Collectors: Be a star, have a ball

Phil Jackman

July 07, 1993|By Phil Jackman

Reading Time: Two Minutes.

Hey, collectors and just plain rabid Orioles fans, here's a deal you cannot refuse: Nikco Sports, the people who provide the Rawlings baseballs for the Grand Old Game, just delivered about 75 dozen balls for next week's All-Star Game at OPACY. But it made 12,000 of them, featuring black and orange stiching and the Orioles logo, and they can be scooped up with a display cube for $20. In case anyone asks you, special balls have been prepared for the World Series and All-Star Games since 1978.

* To give you some idea of what Georgetown thinks about a proposed basketball game between it and Maryland, check out the remark of Hoyas AD Frank Rienzo: "If someone came forward to sponsor a game this coming season, then I'd call it very possible." Why would an assured sellout require a sponsor, especially since G'town draws few fans for games against the pre-conference cupcakes it plays, and hasn't been packing them in against Big East foes either. Flash! The plain fact is John Thompson doesn't want to play the Terps . . . ever.

* When Dallas clobbered Washington in a big game last season, no one on the Redskins side would even hint what went wrong on a Cowboys touchdown play at the end of the half that turned the game around. No sooner was Wilber Marshall declared a Houston Oiler the other day when a Skins official declared, "People think Wilber made a great play at the end of the half when he almost sacked Troy Aikman, but he wasn't even supposed to be blitzing. He was supposed to be covering Jay Novacek [who made the touchdown reception]." Better late than never we learn such things.
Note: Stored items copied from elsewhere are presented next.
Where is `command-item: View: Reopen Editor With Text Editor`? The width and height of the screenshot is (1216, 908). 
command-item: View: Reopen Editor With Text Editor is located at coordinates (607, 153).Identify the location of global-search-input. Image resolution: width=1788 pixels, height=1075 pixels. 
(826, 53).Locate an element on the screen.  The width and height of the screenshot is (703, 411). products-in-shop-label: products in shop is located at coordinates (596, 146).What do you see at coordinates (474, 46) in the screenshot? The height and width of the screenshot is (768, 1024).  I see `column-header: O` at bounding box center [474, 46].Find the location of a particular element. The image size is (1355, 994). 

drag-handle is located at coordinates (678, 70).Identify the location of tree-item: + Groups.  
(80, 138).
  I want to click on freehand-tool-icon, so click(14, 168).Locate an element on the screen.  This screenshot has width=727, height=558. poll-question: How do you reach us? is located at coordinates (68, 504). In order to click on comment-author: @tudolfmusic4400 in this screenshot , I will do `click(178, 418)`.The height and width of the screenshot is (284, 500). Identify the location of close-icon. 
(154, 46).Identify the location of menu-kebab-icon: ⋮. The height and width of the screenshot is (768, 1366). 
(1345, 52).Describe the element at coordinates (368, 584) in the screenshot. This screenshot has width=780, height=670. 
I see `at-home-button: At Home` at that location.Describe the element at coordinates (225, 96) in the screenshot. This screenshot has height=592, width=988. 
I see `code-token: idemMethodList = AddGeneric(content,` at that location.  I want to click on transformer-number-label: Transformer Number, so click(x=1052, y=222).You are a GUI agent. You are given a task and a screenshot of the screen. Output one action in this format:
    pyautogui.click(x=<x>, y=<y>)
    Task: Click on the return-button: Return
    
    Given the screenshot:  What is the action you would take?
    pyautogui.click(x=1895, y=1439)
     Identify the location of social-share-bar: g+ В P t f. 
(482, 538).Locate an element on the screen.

* Apparently, Lennox Lewis has won the Tommy Morrison derby in competition with Riddick Bowe. The World Boxing Council champ and Morrison are expected to sign to fight in November. (( Strangely (snicker) and even after beating No. 6 George Foreman, Tommy doesn't even show up on the International Boxing Federation list of top 10 heavyweights because, of course, Bowe owns the IBF version of the title. And Bowe doesn't appear in the WBC ratings. Michael Moorer is rated the No. 1 contender by the IBF and Bowe has a mandatory defense due, but don't hold your breath.

* With each passing day, look for more and more stories about the prospect of the old ball yard up on 161st Street and Jerome Avenue in the Bronx, New York, passing into history. Despite the grand and glorious history of Yankee Stadium, it would seem virtually impossible to stick with a place and a neighborhood that even the rats avoid. The Yanks are having a fine year, but aren't drawing (23,700 average) except for afternoon games.

* It's not an empty gesture the New York City Marathon has made -- offering a $100,000 bonus to an American winner, male or female -- but it comes close. While it's conceivable a U.S. woman might be able to pull it off, American men have all they can do to finish in the top 15.

* The flap over the State Department refusing to issue visas to Libyan athletes desiring to compete in the World University Games in Buffalo this week recalls a similar incident prior to the Pan American Games in Indianapolis in 1987. State turned thumbs-down on a Chilean target shooter who had a very interesting practice schedule: His day job was as a death-squad member and unconfirmed reports at the time said he was expert at his craft. The United States has an embargo on Libyans as the country has been known to be in the business of training #F terrorists.

* Heck, if they can play a four-overtime game in hockey (ending at 1:55 on an Easter Sunday morn), as the Washington Capitals (( and New York Islanders did a few years back, what's wrong with starting the second game of a doubleheader at 1:28 a.m., as they did in Philadelphia last week?

* You have to admit those folks at Nike are all heart. It seems the shoe company is sponsoring a big hoops festival for high school blue-chippers this week, with some of the action taped for later showing on ESPN. Trouble is, one of the kids, Allen Iverson of Hampton, Va., got himself in a jam and is due in court Friday on three felony charges of malicious wounding by mob.

So Nike's going to fly the kid to Virginia from Indianapolis tomorrow and back to the Hoosier Dome after the court appearance Friday so he can take part in an all-star game. While one company spokesman was saying, "Nike is not sending a message that basketball is more important than real life," another added, "I don't think a kid getting into trouble for the first time should be penalized." The charges against Iverson are punishable by up to five to 20 years in prison, which begs the question, what message is Nike sending?

* Sometimes, you read about all the skulduggery that goes on in soccer and it serves as a pretty good reason why it's no drawback that the game never has made it big here. Forget all the rioting and bloodshed for a minute; each year the game seems to produce a big bribery or game-fixing scandal similar to the one currently going on in France. And this one's not small potatoes -- it involves the European champion team from Marseille.